Certificate not working on a certain Windows XP machine

So today my dad noticed that my freshly let’s-encrypted domains aren’t working on his Windows XP machine. I took a look on it but I can’t really figure out the problem.

Some facts I have gathered:

About the server:

  • Domain: www.loilo.de
  • I tested the domain on ssllabs.com and the only potential problem I could find was the required SNI support
  • My page seems to work on other XP systems (according to browserstack.com)

About the client:

  • This is the first case I know of where the domain did not work correctly.
  • His Windows says: “The certificate has an invalid name. The name is not included in the permitted list or is explicitly excluded.” (Pretty hard to actually find anything about this statement on Google…)
  • SNI test pages are working fine on his PC. (for example sni.velox.ch)
  • System clock is set correctly
  • No proxy
  • Microsoft Security Essentials as antivirus

I don’t know what else to look for. Anyone got an idea?

Okay, I guess this answers my question. So no way to get it to work on XP SP3, what a pity. :worried:

Honestly, take the opportunity and get your dad off of Windows XP. Install him a XFCE or LXDE based distro dual boot and sell it with “I’m going to make your computer go faster”. Worked perfectly here.

Believe me, I tried. He can do that himself, he’s not that incapable of working with computers at all. But he’s mostly like “never change a running system”. But the growing number of things like that are currently kind of pushing him towards using a newer OS.

But still this means that all let’s-encrypted pages won’t work in XP and I can’t convince random visitors to upgrade their system. :wink:

I 301 redirected all HTTP requests to my site to HTTPS but I think with XP users in mind that might not be a good idea.

Do you know if there’s a possibility to check the according SSL support in nginx conf files and only redirect to HTTPS if it’s properly supported?

I don’t know if nginx has those kind of features, but with the aid of, for example, this list, you could make some kind of “finger print” for browsers according to the ClientHello the client sends.
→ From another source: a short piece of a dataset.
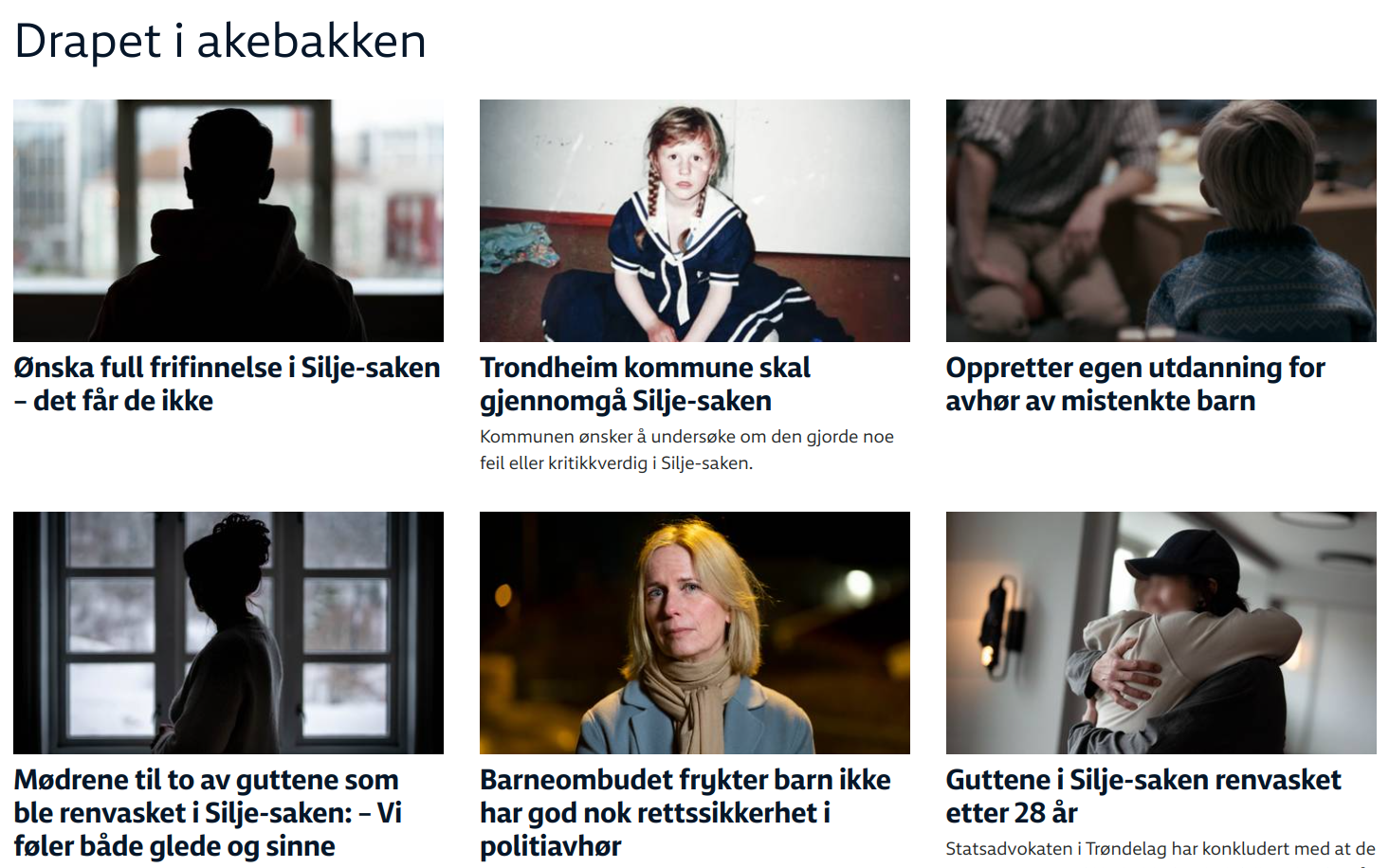
Task: Click '– det får de ikke' headline line
Action: tap(114, 401)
For example, supported ciphers or something. I have no clue if that’s discriminating enough, but perhaps the XP clients have something “unique” you can identify them by.
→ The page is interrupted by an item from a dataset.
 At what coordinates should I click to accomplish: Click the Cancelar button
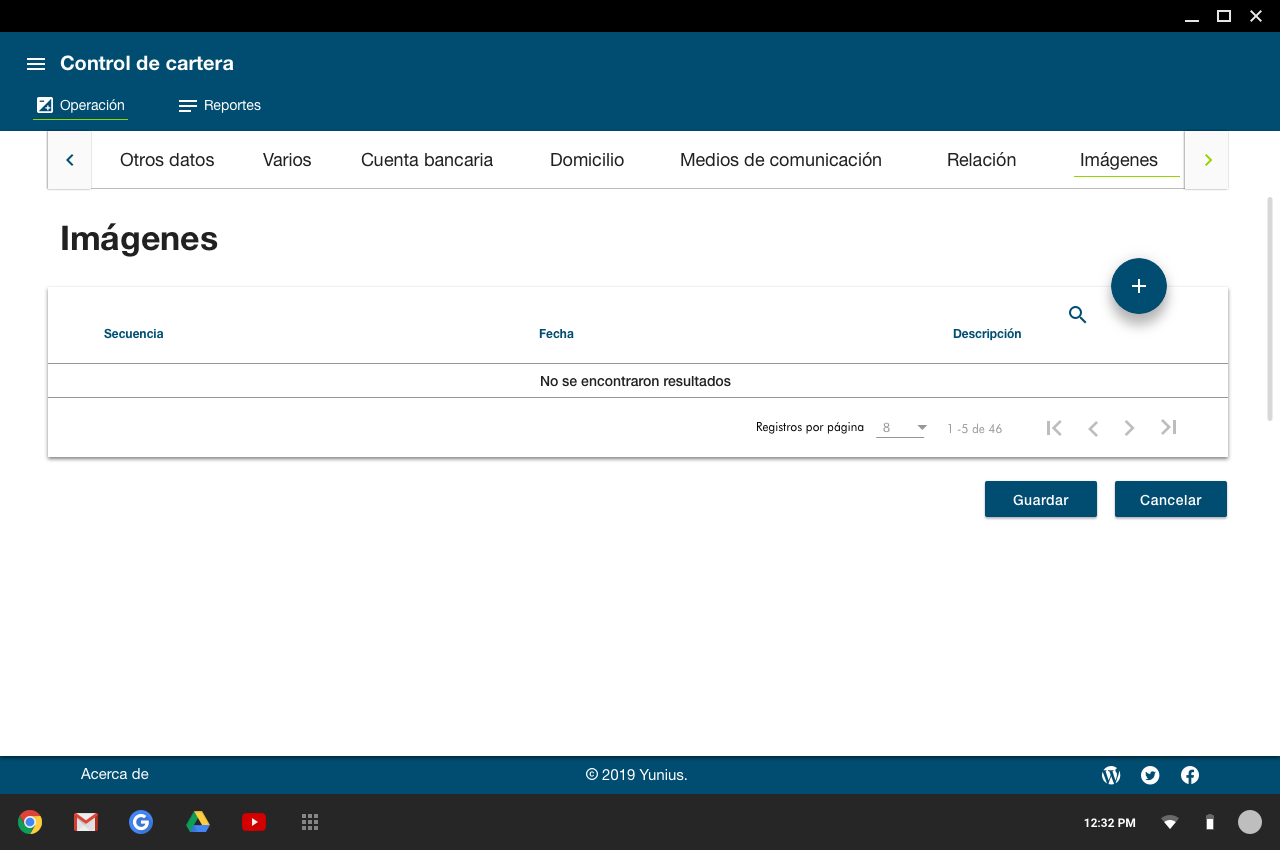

Hmmm, wait a minute… You want to check in the HTTP phase. So you can check by User Agent header, although those can be faked ofcourse… :unamused:

Nothing off the shelf, no. Give https://blog.cloudflare.com/sha-1-deprecation-no-browser-left-behind/ a read.
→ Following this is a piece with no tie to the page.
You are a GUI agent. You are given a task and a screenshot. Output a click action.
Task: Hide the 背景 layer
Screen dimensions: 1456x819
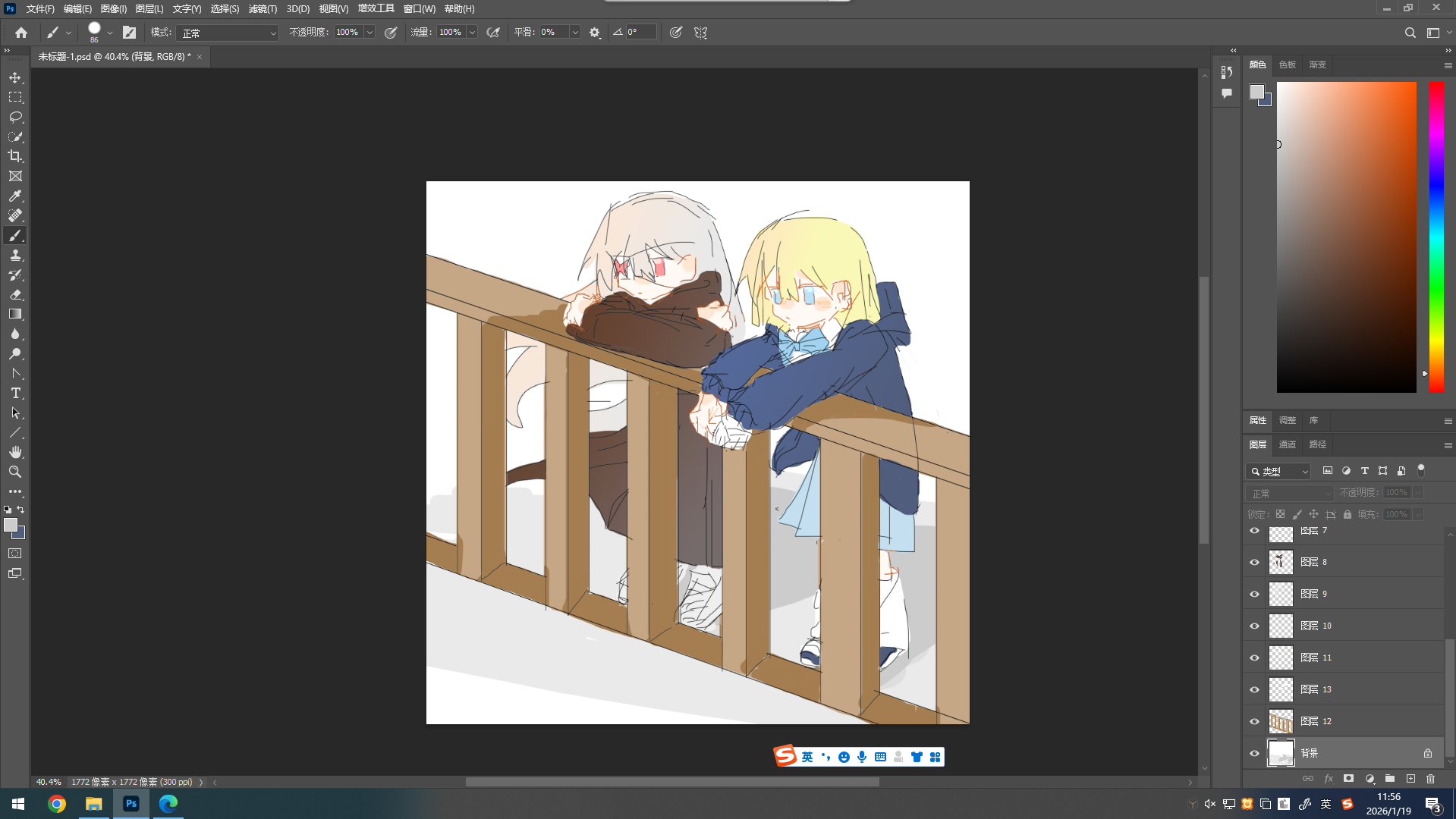pyautogui.click(x=1254, y=753)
But I wouldn’t care that much about WinXP really, anybody still under that deserves to get a broken web and yes, I do even include less developed countries here, only Android 2 is a different story but even less easily a target audience for your website.

Yeah, I just had that idea as well. So simple it actually didn’t come to my mind instantly. :no_mouth:

No offense, but that’s a horrible view on accessibility - in my eyes, of course. Anyway, I’m probably just going to limit the redirect to no-XP users.

Here’s a mod_rewrite piece of code someone has posted in the github issue on this :neutral_face:

Thanks, I already saw that. I’m going to try to convert this to nginx config and then tell if it was a success.

tried it with nginx at https://community.centminmod.com/threads/letsencrypt-ssl-certificates-and-windows-xp-workarounds.5272/ for testing works as long as the winxp visitor never visited https version of your site (with HSTS enabled)

Hi, I tried a lite version of firefox and found out it works with LE certification on Windows XP sp3.